• **WRITTEN TASK 1**: List every name or sign-off of a person who writes in the pygame scaling discussion below.
• **WRITTEN TASK 2**: Extend the pygame scaling discussion below, picking up right after its final line.

• **DOCUMENT TEXT**:
————————

No, you want to avoid a colorkey when scaling.  Without seeing the
artifacts, it's hard to say, but I suspect that your problem is that
you're currently using a colorkey, but need to switch to alpha for scaling.

-FM

Chris wrote:
> Can't believe I missed that with how much I have been reading the pygame
> documentation.
> 
> Thank you.
> 
> When I tried it, smoothscale created several single pixel artifacts
> around the edges of my image.  Is that a result of transparency scaling?
> 
> Should I give it a solid background, transform then colorkey the
> background to transparent afterwards?
> 
> I'll try that tomorrow.
> 
> René Dudfield wrote:
>> hi,
>>
>> have you tried transform.smoothscale?

————————

• **SUPPLIED MATERIAL**:
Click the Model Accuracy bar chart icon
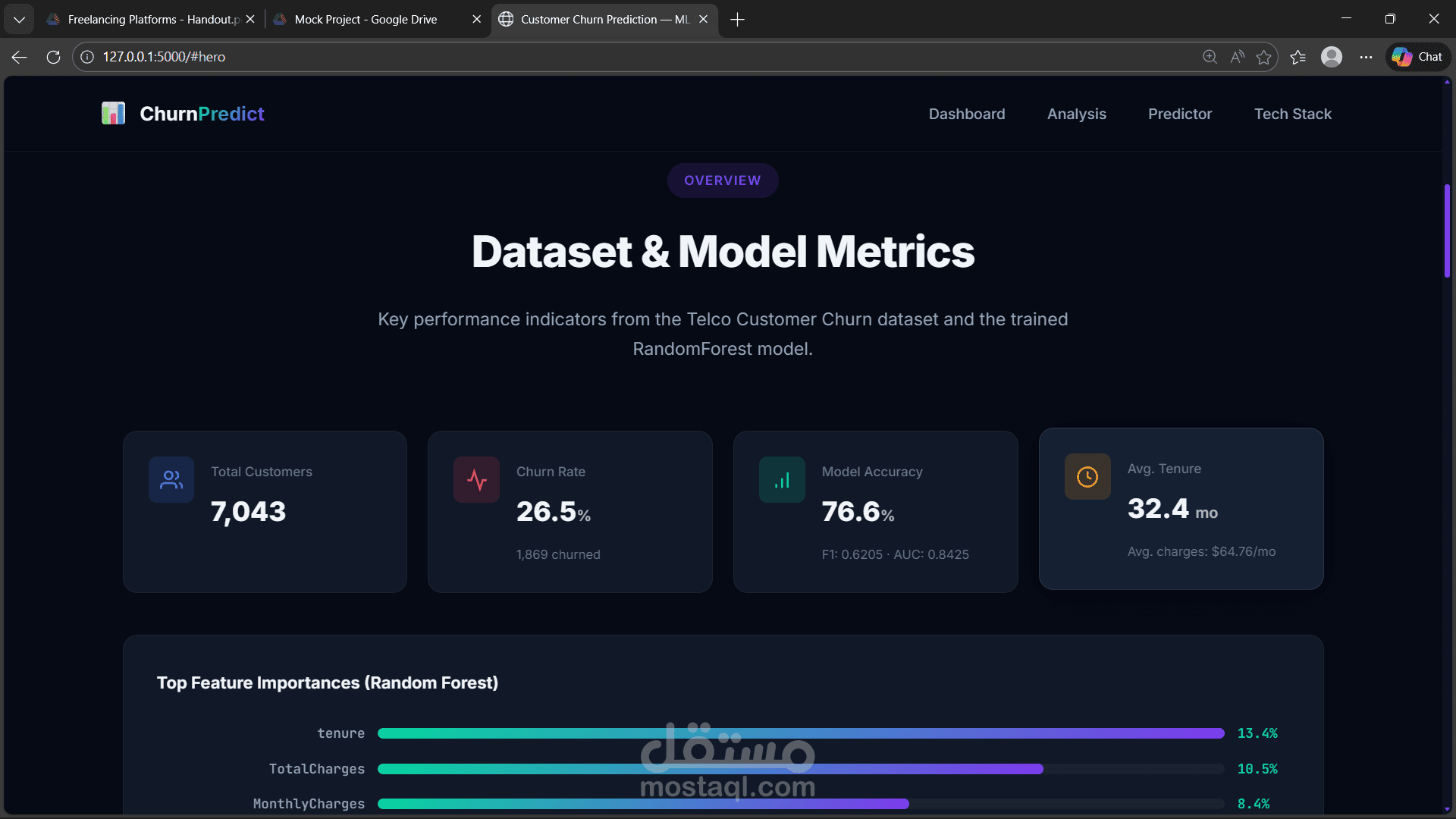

————————

• **WRITTEN ANSWER 1**: FM, Chris, René Dudfield

• **WRITTEN ANSWER 2**:
>>
>> cheers,
>>
>> On Tue, Jun 17, 2008 at 12:19 PM, Chris <c4@xxxxxxxxxxxxxxxxxxxxxx>
>> wrote:
>>> The gimp uses an image resize function that is perfect.  I use it in PHP
>>> with my online shop images. Going from larger to smaller, of course. 
>>> I had
>>> hoped that transform would operate the same way but the image
>>> degradation
>>> is... noticeable to severe.
>>>
>>> Excuse me if I missed the discussion target.
>>>
>>> René Dudfield wrote:
>>>> Hello,
>>>>
>>>> a few notes below.
>>>>
>>>>
>>>> On Tue, Jun 17, 2008 at 10:49 AM, Nirav Patel <olpc@xxxxxxxxxxxxxx>
>>>> wrote:
>>>>> As part of my project to add computer vision stuff to pygame, I'd like
>>>>> to write a function or functions that do the following.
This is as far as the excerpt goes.